An analysis of george shooting of lennie in of mice and men by john steinbeck

They hope to one day attain the dream of settling down on their own piece of land. In contrast, the pair also meets Candy, an elderly ranch handyman with one hand and a loyal dog, and Slim, an intelligent and gentle jerkline-skinner whose dog has recently had a litter of puppies.

An analysis of george shooting of lennie in of mice and men by john steinbeck

For the second time, George has to take away a dead mouse that Lennie has been petting. He consoles Lennie by recounting the story of their dream farm where Lennie will tend rabbits.

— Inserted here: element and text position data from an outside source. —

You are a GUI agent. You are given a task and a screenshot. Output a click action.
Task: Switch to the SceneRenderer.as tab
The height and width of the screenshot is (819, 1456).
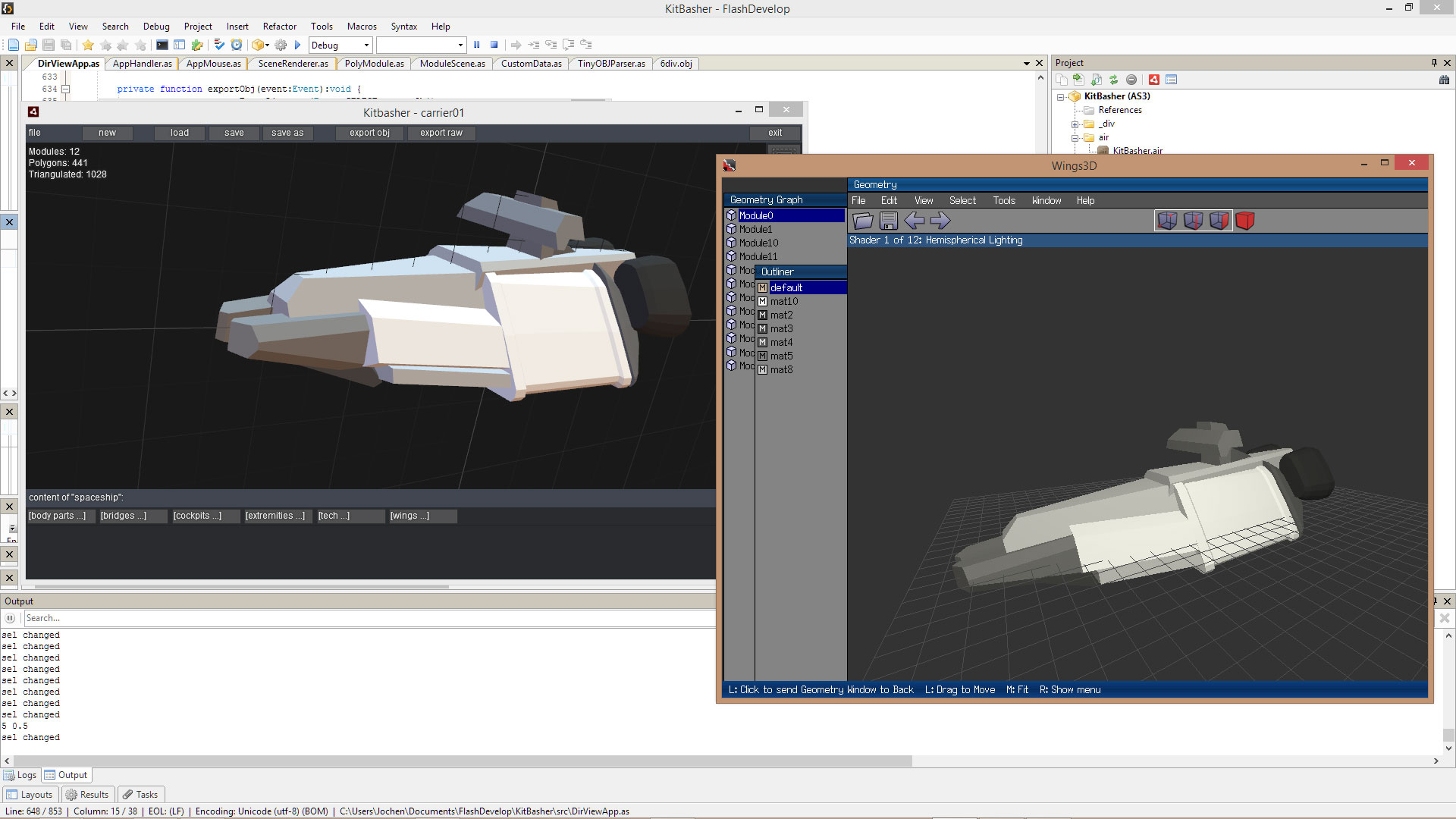[293, 64]
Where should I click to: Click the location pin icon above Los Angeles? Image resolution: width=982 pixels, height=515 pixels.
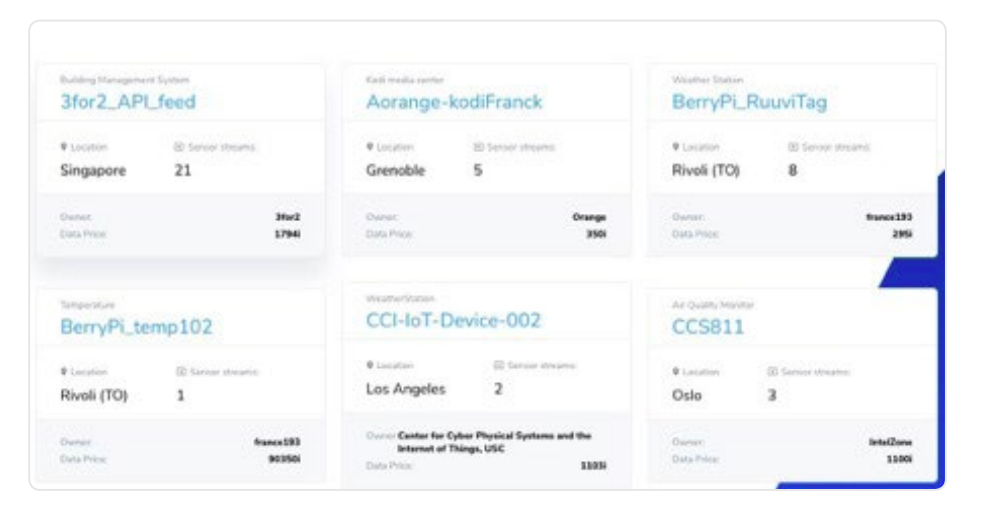tap(370, 366)
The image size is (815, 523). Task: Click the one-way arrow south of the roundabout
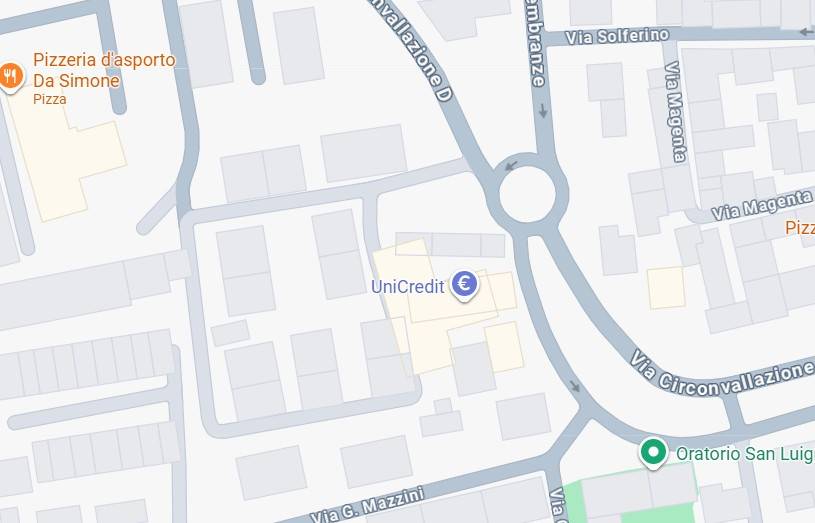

Before retiring, George tells Lennie to remember this place by the river, because if Lennie ever gets into trouble he must return here and hide in the brush until George comes for him. Also entering the bunkhouse are Slim, an experienced and respected work-team leader, and Carlson, a ranch hand.

Both men are friendly and welcome George and Lennie to the ranch. Back in the bunkhouse, George confesses to a sympathetic Slim that they left their previous job because Lennie was accused of attacking a girl. Candy reluctantly agrees to allow Carlson to shoot the dog with his Luger pistol.

Though deeply saddened at the death of his longtime companion, Candy says later that he should have shot his dog himself, instead of letting a stranger do it. Sitting in the bunkhouse, George and Lennie again talk of their dream farm.

Curley sees Lennie smiling and accuses Lennie of laughing at him. He punches Lennie without retaliation. When they try to get her to leave, she professes her own loneliness and makes a deliberate attempt to talk to Lennie, but she is driven away by the return of the other ranch hands.

The next day, Sunday, Lennie returns to the barn to pet his puppy. When she tries to make him stop, he panics and accidentally breaks her neck. Realizing she is dead, Lennie flees. As the men are preparing a search party, Carlson announces that his gun is missing.

At the riverbank awaiting George, Lennie is confronted with images of his dead aunt and a giant rabbit, both chastising him for disappointing George. When George arrives, he comforts his friend. As he hears the others nearing, he helps Lennie imagine, for the last time, their dream farm.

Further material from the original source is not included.